Geniş çerçeve
Murat BERK
Haber akışının ve günlük yorumların daha fazla önemsendiği ortamlarda, yaşananlara dair daha geniş bir çerçeve çizmenin güç olduğunu söyleyebiliriz. Yorumların da, gelişen olayların ve haber akışının hızına eşlik etmesi önemli. Fakat bu hızlı akış içersinde bile daha geniş düşünmeye ve çıkarımlarını tartışmaya devam etmenin önemli olduğunu düşünüyoruz.
Yorumlarımızda son aylarda dünyanın birçok yerinde yaşanan büyümenin, ivme kaybına ve maliyet yönlü enflasyonist baskıya yönelik işaretlerinin olduğunu aktarıyoruz. Bu ekonomik görünümün yansımalarından biri olan kemer sıkma politikasının, giderek artan eleştirilere maruz kalması da gözardı edilemeyecek bir nokta. Daha önce benzer tartışmaların Hollanda'da koalisyonda çatlağa yol açmış olmasını bir örnek olarak göstermiştik. En son Fransa, Yunanistan ve hatta Alman eyalet seçimlerinde yaşananlar sürpriz sayılmamalı diye düşünüyoruz. Nitekim Almanya'da Başbakan Angela Merkel'in liderliğindeki muhafazakar partinin, ülkenin en kalabalık eyaleti Kuzey Ren Westphalia'da Pazar günü yapılan seçimleri kaybetmesi de dikkate değer bir gelişme olmasına rağmen sürpriz değil.

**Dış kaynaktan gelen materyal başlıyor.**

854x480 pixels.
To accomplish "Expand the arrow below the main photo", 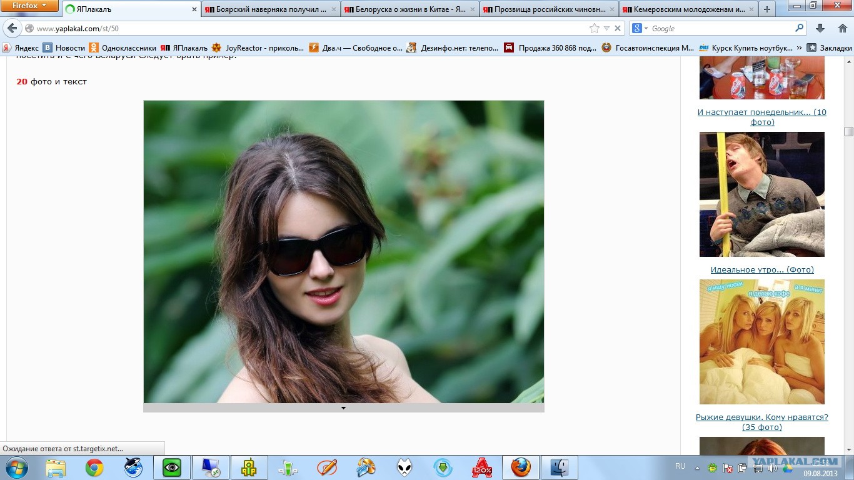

Avrupa'da yaşanan politik gelişmelerin çok önemli olduğunun altını bir kez daha çizmek istiyoruz. Nitekim Yunanistan ve Fransa'daki seçim sonuçlarına baktığımızda ne demek istediğimiz biraz daha netleşiyor. Büyüklüğü nedeniyle Fransa'daki seçimler daha fazla dikkat çektiyse de Yunanistan seçimlerinin aslında daha önemli olduğunu düşündüğümüzü önceki yorumlarımızda belirtmiştik. PASOK ve Yeni Demokrasi partilerinin hükümet kurabilmeleri için Demokratik Sol Parti'yi yanlarına almaları gerektiği halde bunun mümkün olmadığının altını çizmiş ve Yunanistan'ı sancılı bir sürecin beklediğini ifade etmiştik.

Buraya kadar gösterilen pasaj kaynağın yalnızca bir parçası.